Do you know any nice way of expressing
$$\sum_{k=0}^{n} \frac{H_{k+1}}{n-k+1}$$ ?
Some simple manipulations involving the integrals lead to an expression that also uses
the hypergeometric series.
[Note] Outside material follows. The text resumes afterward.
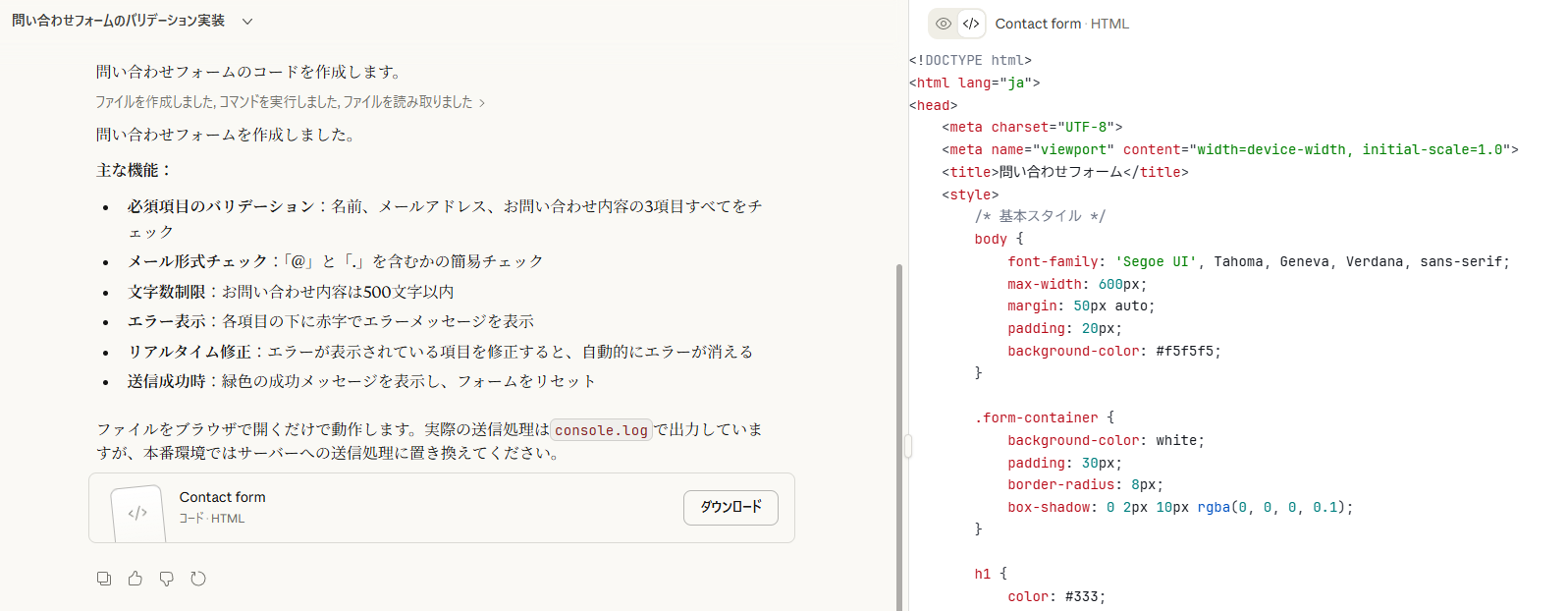Click the console.log inline code snippet
The width and height of the screenshot is (1568, 611).
(601, 430)
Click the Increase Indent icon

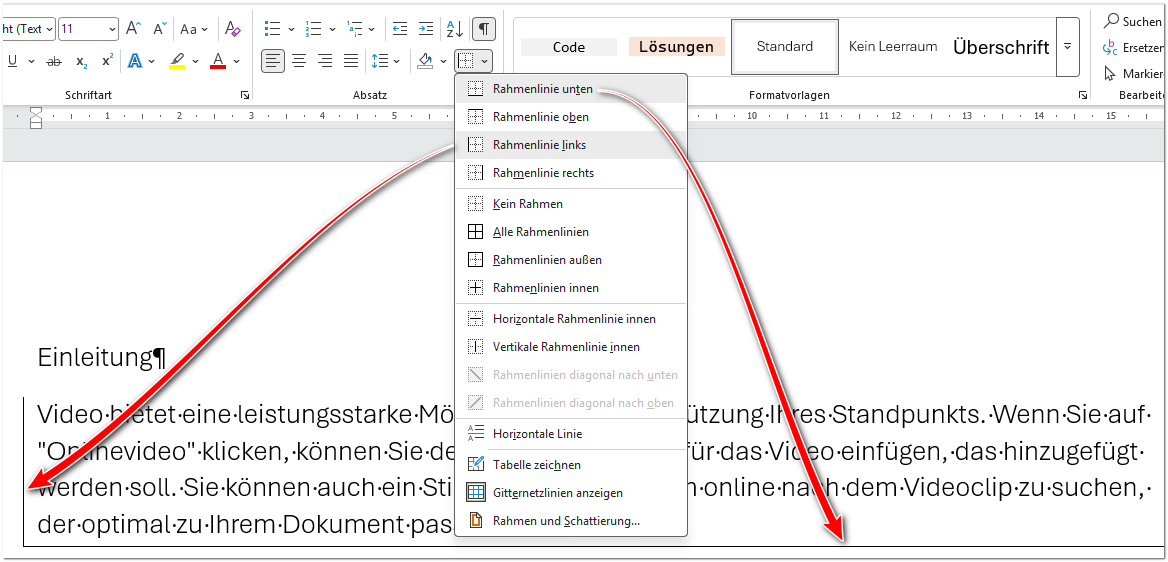pyautogui.click(x=427, y=29)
Is there any way of getting a form that doesn't use the HG function?
On
This is a really rough approximation: write $H_{k+1} \sim \log (k+1) \sim \log k + \frac{1}{k}$ then you get two sums: \begin{align} &\sum_{k=1}^{n}\frac{\log k }{n-k+1} + \sum_{k=1}^{n} \frac{1}{k(n-k+1)}\\ &\leq \log n \sum_{k=1}^{n}\frac{1}{n-k+1} + \sum_{k=1}^{n} \frac{1}{k(n-k+1)} \\ &\sim \log^2n + \frac{H_n}{n+1} \end{align}
On
$\newcommand{\angles}[1]{\left\langle\, #1 \,\right\rangle} \newcommand{\braces}[1]{\left\lbrace\, #1 \,\right\rbrace} \newcommand{\bracks}[1]{\left\lbrack\, #1 \,\right\rbrack} \newcommand{\ceil}[1]{\,\left\lceil\, #1 \,\right\rceil\,} \newcommand{\dd}{{\rm d}} \newcommand{\ds}[1]{\displaystyle{#1}} \newcommand{\expo}[1]{\,{\rm e}^{#1}\,} \newcommand{\fermi}{\,{\rm f}} \newcommand{\floor}[1]{\,\left\lfloor #1 \right\rfloor\,} \newcommand{\half}{{1 \over 2}} \newcommand{\ic}{{\rm i}} \newcommand{\iff}{\Longleftrightarrow} \newcommand{\imp}{\Longrightarrow} \newcommand{\pars}[1]{\left(\, #1 \,\right)} \newcommand{\partiald}[3][]{\frac{\partial^{#1} #2}{\partial #3^{#1}}} \newcommand{\pp}{{\cal P}} \newcommand{\root}[2][]{\,\sqrt[#1]{\vphantom{\large A}\,#2\,}\,} \newcommand{\sech}{\,{\rm sech}} \newcommand{\sgn}{\,{\rm sgn}} \newcommand{\totald}[3][]{\frac{{\rm d}^{#1} #2}{{\rm d} #3^{#1}}} \newcommand{\verts}[1]{\left\vert\, #1 \,\right\vert}$ $\ds{{\cal I}_{n} \equiv\sum_{k = 0}^{n}{H_{k + 1} \over n - k + 1} =\sum_{k = 1}^{n + 1}{H_{k} \over n - k + 2}:\ {\large ?}}$.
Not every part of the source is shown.